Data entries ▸
+ + + + +

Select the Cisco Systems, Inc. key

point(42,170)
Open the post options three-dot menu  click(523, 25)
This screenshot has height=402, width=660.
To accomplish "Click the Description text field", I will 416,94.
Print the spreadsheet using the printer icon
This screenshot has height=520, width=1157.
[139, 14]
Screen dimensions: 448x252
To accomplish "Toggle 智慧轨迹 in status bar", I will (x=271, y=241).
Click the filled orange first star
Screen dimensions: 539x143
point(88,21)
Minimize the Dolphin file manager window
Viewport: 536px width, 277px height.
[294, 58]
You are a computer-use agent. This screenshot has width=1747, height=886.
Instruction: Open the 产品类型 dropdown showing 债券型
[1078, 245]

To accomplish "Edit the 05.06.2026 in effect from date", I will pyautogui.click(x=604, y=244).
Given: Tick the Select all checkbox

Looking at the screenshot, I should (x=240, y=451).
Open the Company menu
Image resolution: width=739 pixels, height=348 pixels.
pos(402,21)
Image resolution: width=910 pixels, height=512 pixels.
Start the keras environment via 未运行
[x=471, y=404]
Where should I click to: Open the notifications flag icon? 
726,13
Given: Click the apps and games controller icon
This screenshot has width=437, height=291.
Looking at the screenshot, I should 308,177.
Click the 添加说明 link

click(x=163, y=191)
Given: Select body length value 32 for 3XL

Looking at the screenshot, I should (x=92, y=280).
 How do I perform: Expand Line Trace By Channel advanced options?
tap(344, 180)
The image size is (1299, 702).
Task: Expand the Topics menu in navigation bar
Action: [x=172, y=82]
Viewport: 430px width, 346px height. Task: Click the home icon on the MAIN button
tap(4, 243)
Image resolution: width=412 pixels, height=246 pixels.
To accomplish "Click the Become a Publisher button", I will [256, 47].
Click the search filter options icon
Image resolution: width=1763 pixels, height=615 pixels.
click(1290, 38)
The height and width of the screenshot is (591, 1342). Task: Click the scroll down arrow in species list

+ + + + +

Your goal ▸
Repeat each line of the data exactly as it appears above.

Response ▸
Select the Cisco Systems, Inc. key

point(42,170)
Open the post options three-dot menu  click(523, 25)
This screenshot has height=402, width=660.
To accomplish "Click the Description text field", I will 416,94.
Print the spreadsheet using the printer icon
This screenshot has height=520, width=1157.
[139, 14]
Screen dimensions: 448x252
To accomplish "Toggle 智慧轨迹 in status bar", I will (x=271, y=241).
Click the filled orange first star
Screen dimensions: 539x143
point(88,21)
Minimize the Dolphin file manager window
Viewport: 536px width, 277px height.
[294, 58]
You are a computer-use agent. This screenshot has width=1747, height=886.
Instruction: Open the 产品类型 dropdown showing 债券型
[1078, 245]

To accomplish "Edit the 05.06.2026 in effect from date", I will pyautogui.click(x=604, y=244).
Given: Tick the Select all checkbox

Looking at the screenshot, I should (x=240, y=451).
Open the Company menu
Image resolution: width=739 pixels, height=348 pixels.
pos(402,21)
Image resolution: width=910 pixels, height=512 pixels.
Start the keras environment via 未运行
[x=471, y=404]
Where should I click to: Open the notifications flag icon? 
726,13
Given: Click the apps and games controller icon
This screenshot has width=437, height=291.
Looking at the screenshot, I should 308,177.
Click the 添加说明 link

click(x=163, y=191)
Given: Select body length value 32 for 3XL

Looking at the screenshot, I should (x=92, y=280).
 How do I perform: Expand Line Trace By Channel advanced options?
tap(344, 180)
The image size is (1299, 702).
Task: Expand the Topics menu in navigation bar
Action: [x=172, y=82]
Viewport: 430px width, 346px height. Task: Click the home icon on the MAIN button
tap(4, 243)
Image resolution: width=412 pixels, height=246 pixels.
To accomplish "Click the Become a Publisher button", I will [256, 47].
Click the search filter options icon
Image resolution: width=1763 pixels, height=615 pixels.
click(1290, 38)
The height and width of the screenshot is (591, 1342). Task: Click the scroll down arrow in species list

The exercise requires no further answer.